Kurt Westergaard's Movie continues in 2010
A single picture that brought Kurt Westergaard an international fame and notoriety and now makes him a campaigner for freedom of expression while the most hated man in muslim's World.
Danish police have shot and wounded a man at the home of Kurt Westergaard, whose controversial cartoons of the prophet Muhammad sparked a storm of Muslim protest five years ago.
Chief superintendant Morten Jensen, from East Jutland police, said: "At 10pm a personal alarm was received from Mr Westergaard's house."
Officers found a man "armed with an axe and a knife in either hand," he said. "He broke a window of Mr Westergaard's house. He tried to attack one officer with an axe and he was shot in his right leg and his left arm." He said the man was not seriously injured and was now in custody.
In 2005 the Jyllands-Posten newspaper published a caricature by Westergaard depicting Muhammad wearing a turban shaped like a bomb with a fuse.
Islamic tradition says no image of the prophet should be produced or shown.

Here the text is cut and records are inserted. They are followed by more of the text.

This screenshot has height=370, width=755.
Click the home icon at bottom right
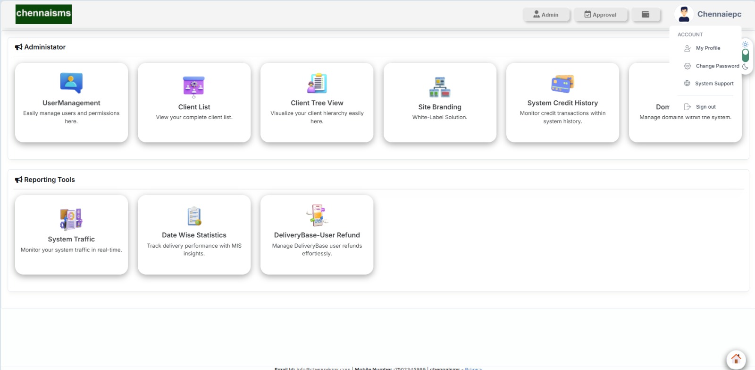click(736, 359)
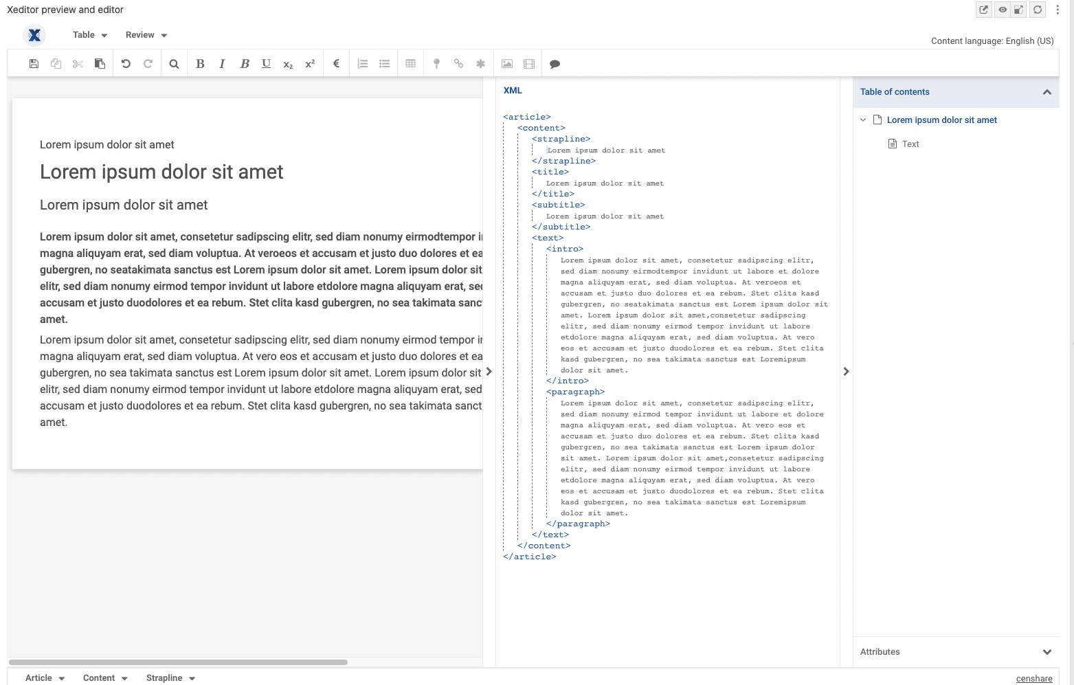The image size is (1074, 685).
Task: Click the Save icon in the toolbar
Action: tap(33, 63)
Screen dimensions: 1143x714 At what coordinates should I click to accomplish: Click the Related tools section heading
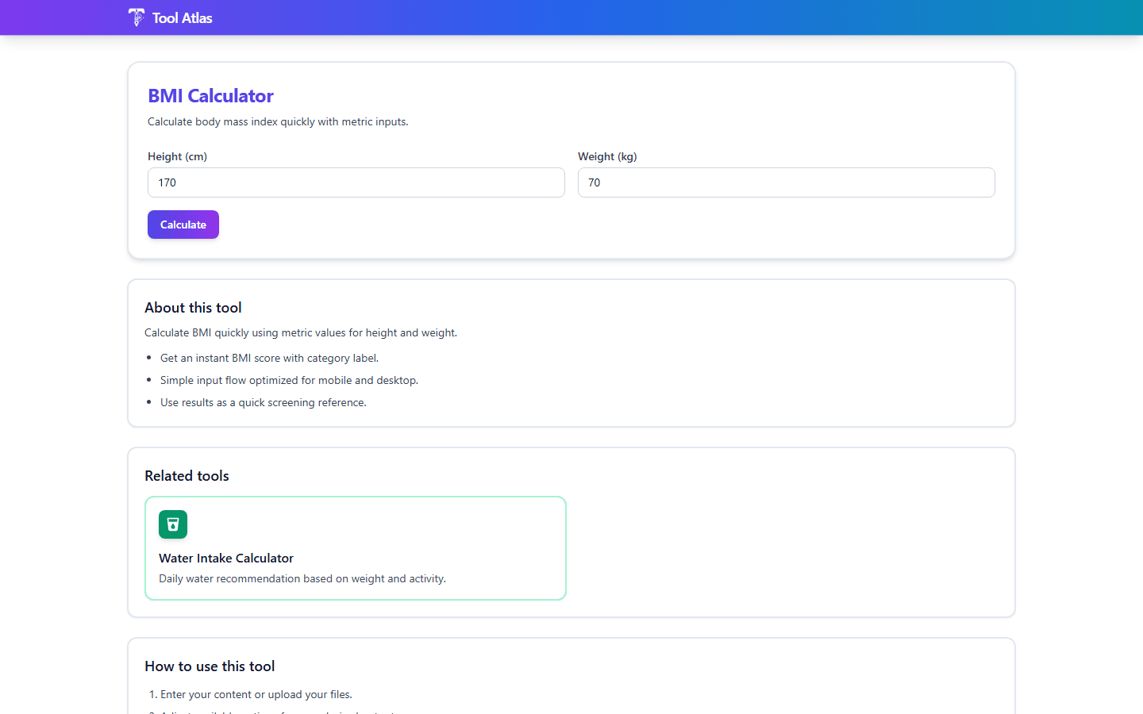187,475
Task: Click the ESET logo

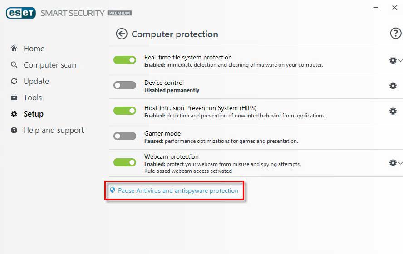Action: (21, 13)
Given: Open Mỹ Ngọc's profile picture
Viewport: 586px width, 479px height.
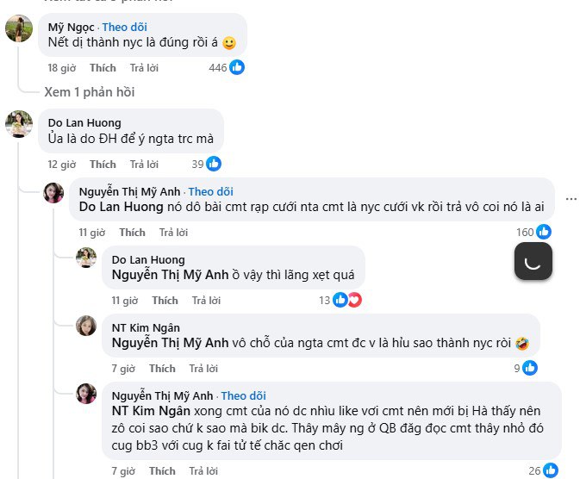Looking at the screenshot, I should tap(19, 28).
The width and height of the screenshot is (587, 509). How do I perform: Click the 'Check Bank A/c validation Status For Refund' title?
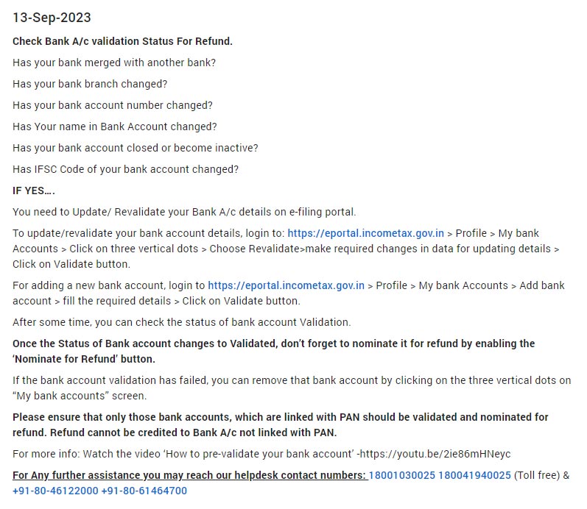coord(122,41)
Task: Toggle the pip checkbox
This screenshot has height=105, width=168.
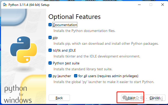Action: pyautogui.click(x=50, y=38)
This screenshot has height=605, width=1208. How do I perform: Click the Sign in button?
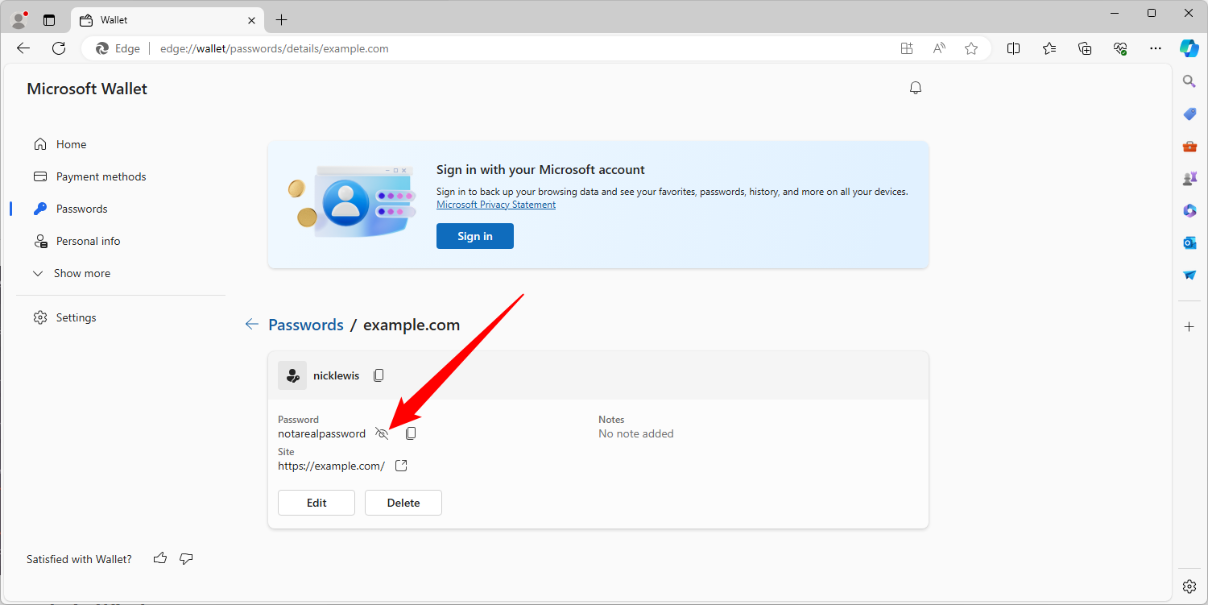click(474, 236)
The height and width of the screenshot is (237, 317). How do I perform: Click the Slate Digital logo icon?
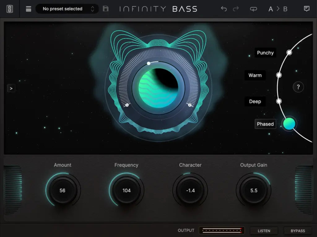[x=10, y=9]
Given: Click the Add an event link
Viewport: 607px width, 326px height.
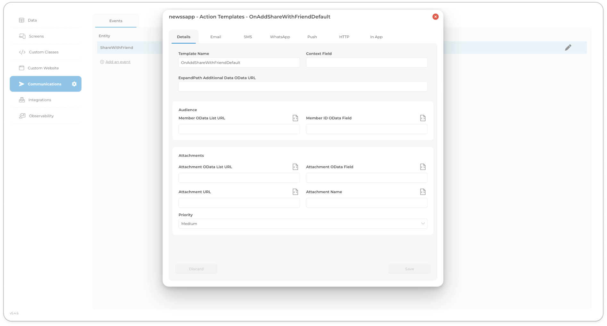Looking at the screenshot, I should [x=118, y=62].
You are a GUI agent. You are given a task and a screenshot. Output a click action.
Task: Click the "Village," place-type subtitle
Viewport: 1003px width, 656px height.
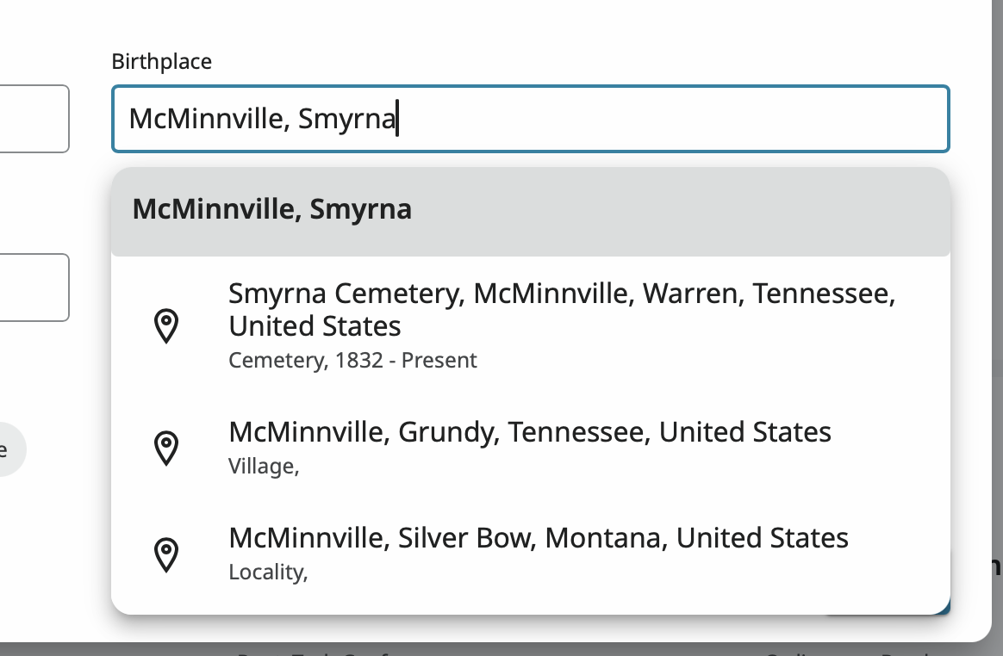tap(264, 467)
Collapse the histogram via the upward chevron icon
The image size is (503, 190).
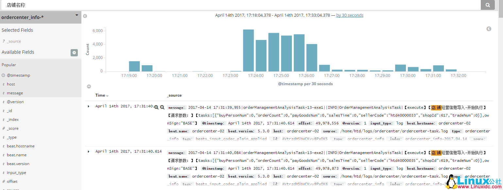(89, 86)
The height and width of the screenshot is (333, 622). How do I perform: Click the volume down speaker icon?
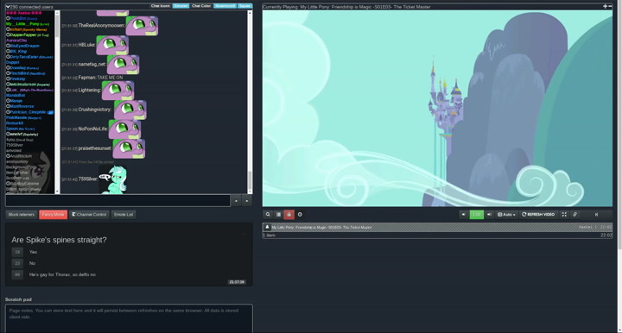(x=463, y=214)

Danish embassies were attacked including the one in Damascus which was burned down in 2006 and death threats against Westergaard forced him into hiding.
In March 2008 Denmark's three main newspapers reprinted the cartoon after the arrest of three men for plotting to murder the artist.The three – a Dane of Moroccan origin and two Tunisians – were picked up in a dawn raid near Aarhus following a long surveillance operation by the country's intelligence services, the PET.
The Dane was eventually released without charge and one of the two Tunisians was deported. The other was sent to live in an asylum centre north of Copenhagen.
"It has made me angry that a perfectly normal everyday activity, which I used to do by the thousand, was abused to set off such madness," the statement added.
In today's Jyllands-Posten, Westergaard described the incident: "He threatened to kill me. I ran out to the bathroom where our security room is. I was worried for my grandchild. I was afraid.
"I knew that I could not match him. So I alerted the police. It was scary. It was really close. But we did it. It was good."
Westergaard was moved to a safe place last night but was unable to say what the attempted attack would mean for his future."It is too early to say. I must speak with PET and then we will see," he said.